Contents of ch. xxxvi. Jeremiah's Prophetic Book and its Fortunes. a. Preparing of such a book in the fourth year of Jehoiakim (vv. 1–8); b. Its Destruction by the king in the next year (vv. 9-26); c. Renewal of the Book and Oracle respecting Jehoiakim and his nation (vv. 27–32).

In that eventful fourth year of Jehoiakim, whose influence on history as well as on Jeremiah's prophetic labours was pointed out, p. 199, the prophet received the divine direction. to record in a book-roll intended for public reading all his previous discourses which were chiefly of threatening import. There was a twofold reason for this being done just then. First, it might be expected that such a complete collection of the prophetic announcements which had remained unchanged for decades, now visibly hastening to fulfilment, so far as they had not yet been fulfilled, would make an overwhelming impression on the readers and hearers. In the second place, without doubt Jeremiah had been strictly forbidden, in consequence of the powerful discourses he had delivered there in this very year, to enter the temple and

address the people. The written word was now to take the place of oral preaching. Thus the basis was laid for the present compilation, which does not preclude earlier recording of single oracles. Jeremiah dictated this book to his trusty disciple Baruch, and commanded him to read it to the people "on the fast-day," ie. on the penitential days with which its contents were most in keeping, in the hope by this powerful testimony to bring the community to reflection and repentance before God. Baruch perhaps did this several times without the attention of the great ones being arrested. But ver. 9 ff. relates how on one such occasion, towards the end of the fifth year of Jehoiakim, the book in question fell into the hands of the king.
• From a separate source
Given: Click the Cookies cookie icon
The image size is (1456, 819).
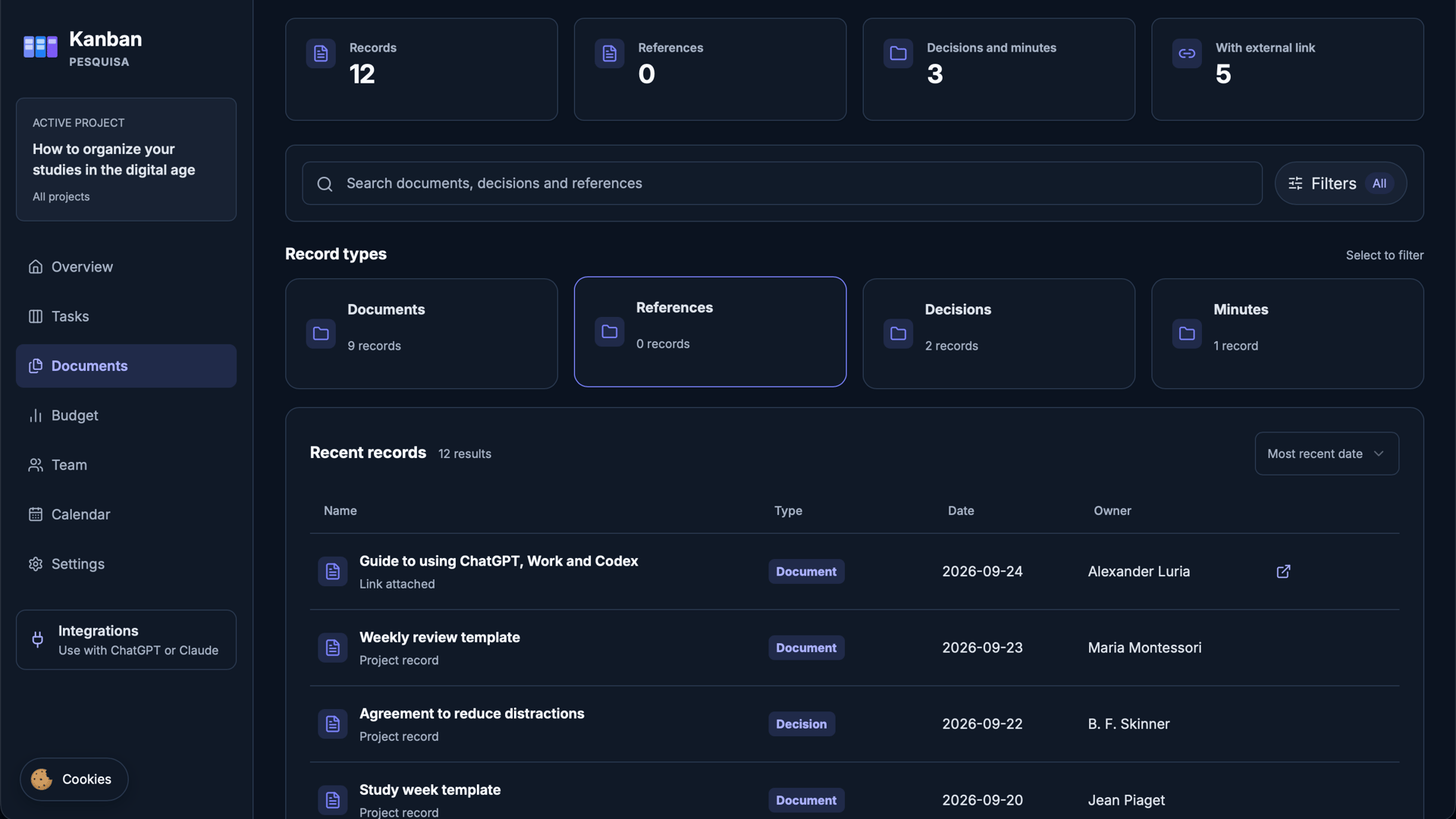Looking at the screenshot, I should pos(42,780).
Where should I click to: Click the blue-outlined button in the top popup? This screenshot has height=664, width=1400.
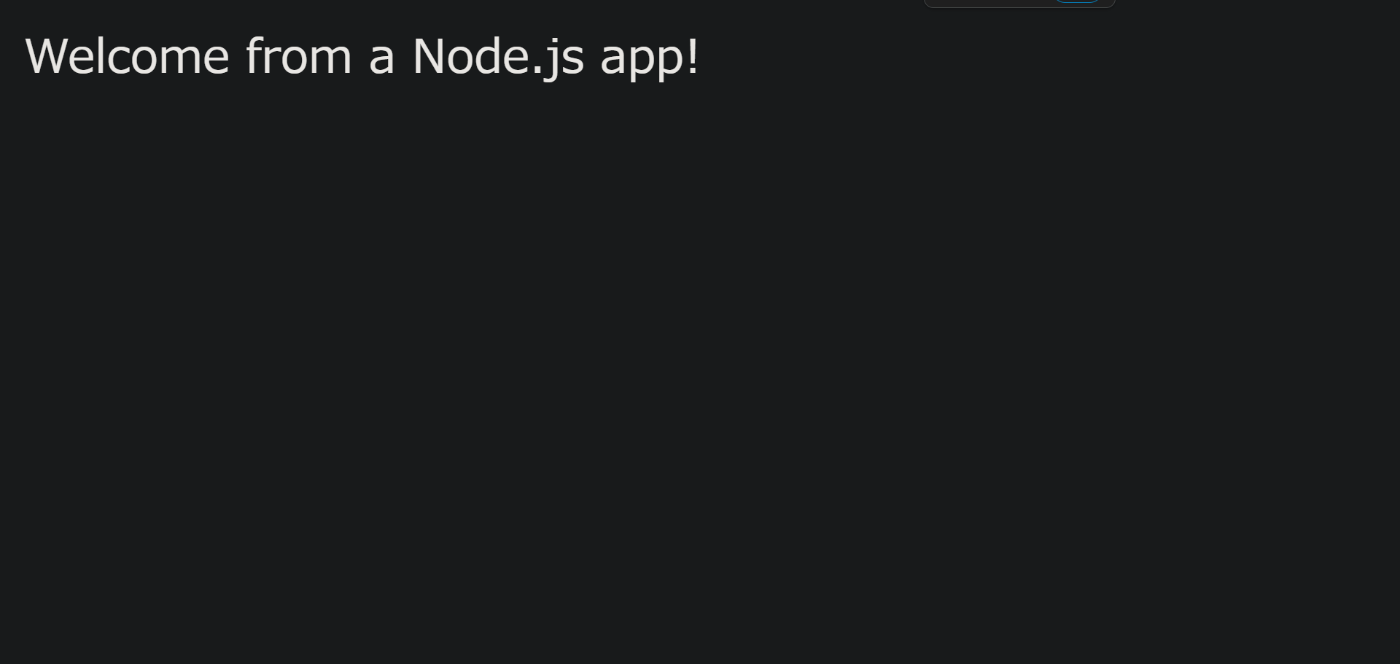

On that specially solemn fastday, when all the people assembled and listened in the temple, the reading seems to have made a deeper impression. The attention of the secretary's son, in whose room Baruch was sitting, was drawn to the matter, which seemed to him grave and urgent enough to be at once reported to his father, who was in the royal treasury. The princes and dignitaries there assembled sent for Baruch with his roll and had it read. They were not insensible to the divine greatness of what they heard, were receptive to God's word, and wished no ill to Jeremiah; and the contents of the roll startled them greatly. They felt themselves bound to inform the king of the matter, not merely from political motives, but that the head of the nation might know the threats coming to all appearance from the Lord. But they first advised Baruch to take refuge along with his master in a safe hiding-place, knowing as they did the tyrant so well. In fact Jehoiakim, who desired at once to see the roll, on hearing the writing showed no sign of a troubled conscience, but cast the roll piece by piece, as it was read to him, into the fire in order to demonstrate his scorn, and, still more, his indignation at the prophet's treasonable language. He would also have seized the prophet's person. But at God's bidding Jeremiah

had followed the counsel of the princes and remained in hiding under the care of his God, but not idle or dismayed. On hearing of the unexampled violence towards the word of God of which the king had been guilty, he received the oracle given in ver. 30, which agrees substantially with the sentence passed in xxii. 18 f. Jeremiah met the foolish violence, by which God's enemy thought to banish that mighty word from the world, with the renewed assurance, that the hateful prophecies would all be fulfilled, and as a pledge of this cheerfully wrote them again, and that not in a reduced but an enlarged form. This example of the way in which a prophet, not at his own will and at random, but at God's express and repeated command, as well as with the special assistance of God's Spirit and God's outward protection, committed his oracles to writing, has an important bearing also on those prophetical books, the occasion of whose origin is not expressly noted. The God who inspired these discourses also cared for and watched over their preservation.